Task description
Output only this range of the data below: the line that contains "Instruction: Disable Detección de viajes" through the final line, both ends included, each retyped exactly.

Saved data entries

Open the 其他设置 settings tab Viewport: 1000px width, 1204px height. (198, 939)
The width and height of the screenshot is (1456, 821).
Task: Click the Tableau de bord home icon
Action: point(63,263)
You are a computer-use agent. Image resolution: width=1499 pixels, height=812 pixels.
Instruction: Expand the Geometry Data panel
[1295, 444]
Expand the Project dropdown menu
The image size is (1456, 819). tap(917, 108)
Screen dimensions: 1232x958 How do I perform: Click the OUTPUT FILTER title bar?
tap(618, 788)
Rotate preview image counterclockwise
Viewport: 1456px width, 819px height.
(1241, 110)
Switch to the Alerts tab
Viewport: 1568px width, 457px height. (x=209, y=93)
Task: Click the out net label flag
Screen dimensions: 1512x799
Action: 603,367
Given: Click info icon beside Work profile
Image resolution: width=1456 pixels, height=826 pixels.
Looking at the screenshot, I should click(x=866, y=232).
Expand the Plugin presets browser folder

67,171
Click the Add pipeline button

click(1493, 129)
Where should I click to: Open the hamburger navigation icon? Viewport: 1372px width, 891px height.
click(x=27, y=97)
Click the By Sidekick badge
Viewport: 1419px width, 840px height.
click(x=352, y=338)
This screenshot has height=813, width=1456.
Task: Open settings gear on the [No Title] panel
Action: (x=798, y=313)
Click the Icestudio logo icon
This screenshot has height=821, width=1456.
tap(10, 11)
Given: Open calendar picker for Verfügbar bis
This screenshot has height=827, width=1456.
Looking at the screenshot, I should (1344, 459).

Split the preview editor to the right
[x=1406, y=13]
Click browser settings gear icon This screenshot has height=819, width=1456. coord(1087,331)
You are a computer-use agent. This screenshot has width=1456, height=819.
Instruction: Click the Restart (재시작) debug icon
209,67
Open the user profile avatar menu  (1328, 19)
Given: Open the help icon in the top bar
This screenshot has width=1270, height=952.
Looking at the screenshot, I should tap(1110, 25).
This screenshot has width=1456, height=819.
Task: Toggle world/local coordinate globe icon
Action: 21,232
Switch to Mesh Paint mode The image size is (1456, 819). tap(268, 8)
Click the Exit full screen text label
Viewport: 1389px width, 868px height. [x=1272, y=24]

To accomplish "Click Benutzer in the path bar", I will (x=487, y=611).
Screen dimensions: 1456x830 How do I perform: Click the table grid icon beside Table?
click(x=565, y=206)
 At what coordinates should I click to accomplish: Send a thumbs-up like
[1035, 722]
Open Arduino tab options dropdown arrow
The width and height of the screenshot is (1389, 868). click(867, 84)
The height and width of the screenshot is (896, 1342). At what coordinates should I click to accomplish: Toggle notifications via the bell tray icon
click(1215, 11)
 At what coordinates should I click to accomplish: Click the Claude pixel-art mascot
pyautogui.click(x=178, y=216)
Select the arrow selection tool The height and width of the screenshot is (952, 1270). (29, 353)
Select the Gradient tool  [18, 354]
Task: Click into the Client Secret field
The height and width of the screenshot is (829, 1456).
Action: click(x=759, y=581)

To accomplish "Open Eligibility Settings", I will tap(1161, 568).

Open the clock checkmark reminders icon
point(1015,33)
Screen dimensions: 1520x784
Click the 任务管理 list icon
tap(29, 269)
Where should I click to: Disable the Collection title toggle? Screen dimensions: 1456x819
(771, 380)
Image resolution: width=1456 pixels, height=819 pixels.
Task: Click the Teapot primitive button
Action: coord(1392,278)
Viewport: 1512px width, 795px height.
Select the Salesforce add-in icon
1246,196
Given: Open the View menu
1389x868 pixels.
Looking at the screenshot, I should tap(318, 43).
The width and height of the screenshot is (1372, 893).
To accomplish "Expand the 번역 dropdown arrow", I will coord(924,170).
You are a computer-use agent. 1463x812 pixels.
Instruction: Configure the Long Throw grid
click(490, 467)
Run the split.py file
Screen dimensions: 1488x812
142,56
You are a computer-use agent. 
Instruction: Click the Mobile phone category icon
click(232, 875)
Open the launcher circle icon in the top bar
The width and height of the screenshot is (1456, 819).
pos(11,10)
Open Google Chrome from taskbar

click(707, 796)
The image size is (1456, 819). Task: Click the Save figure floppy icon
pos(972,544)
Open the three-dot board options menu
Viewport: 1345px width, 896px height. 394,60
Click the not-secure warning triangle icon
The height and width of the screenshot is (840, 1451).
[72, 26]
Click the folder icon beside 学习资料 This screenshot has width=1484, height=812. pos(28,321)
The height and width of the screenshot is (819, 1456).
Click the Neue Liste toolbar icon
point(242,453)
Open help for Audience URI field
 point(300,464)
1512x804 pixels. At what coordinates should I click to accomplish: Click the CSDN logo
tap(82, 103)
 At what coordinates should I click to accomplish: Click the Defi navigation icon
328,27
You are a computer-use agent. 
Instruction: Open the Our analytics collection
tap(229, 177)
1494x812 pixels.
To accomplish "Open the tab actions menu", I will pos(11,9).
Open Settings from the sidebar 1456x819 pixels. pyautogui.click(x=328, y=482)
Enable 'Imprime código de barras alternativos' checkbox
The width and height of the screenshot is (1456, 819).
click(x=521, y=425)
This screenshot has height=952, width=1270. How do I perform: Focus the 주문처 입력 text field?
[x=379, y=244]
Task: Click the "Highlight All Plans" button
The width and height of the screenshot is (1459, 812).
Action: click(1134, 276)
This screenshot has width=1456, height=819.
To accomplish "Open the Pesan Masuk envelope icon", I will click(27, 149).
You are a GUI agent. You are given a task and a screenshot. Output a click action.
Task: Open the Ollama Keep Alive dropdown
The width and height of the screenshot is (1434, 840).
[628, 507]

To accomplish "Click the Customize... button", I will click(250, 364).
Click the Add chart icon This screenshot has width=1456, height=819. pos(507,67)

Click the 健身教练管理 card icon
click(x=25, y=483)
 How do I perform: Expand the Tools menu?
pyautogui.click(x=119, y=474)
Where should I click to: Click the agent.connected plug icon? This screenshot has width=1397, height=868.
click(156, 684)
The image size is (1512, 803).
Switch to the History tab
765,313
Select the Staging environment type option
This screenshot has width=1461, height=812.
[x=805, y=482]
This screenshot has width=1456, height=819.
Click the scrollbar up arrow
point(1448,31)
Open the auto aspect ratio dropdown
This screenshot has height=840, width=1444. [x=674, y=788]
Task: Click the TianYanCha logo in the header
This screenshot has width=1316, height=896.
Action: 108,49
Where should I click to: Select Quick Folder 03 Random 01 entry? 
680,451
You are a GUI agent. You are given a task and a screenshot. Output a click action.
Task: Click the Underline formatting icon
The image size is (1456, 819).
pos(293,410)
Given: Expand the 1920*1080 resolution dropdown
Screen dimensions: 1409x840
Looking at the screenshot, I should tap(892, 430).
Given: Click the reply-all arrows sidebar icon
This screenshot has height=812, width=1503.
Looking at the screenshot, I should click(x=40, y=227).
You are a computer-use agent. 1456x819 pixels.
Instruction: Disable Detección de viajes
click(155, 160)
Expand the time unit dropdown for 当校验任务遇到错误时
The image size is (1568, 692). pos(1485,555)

Answer for the task
Instruction: Disable Detección de viajes
click(155, 160)
Expand the time unit dropdown for 当校验任务遇到错误时
The image size is (1568, 692). pos(1485,555)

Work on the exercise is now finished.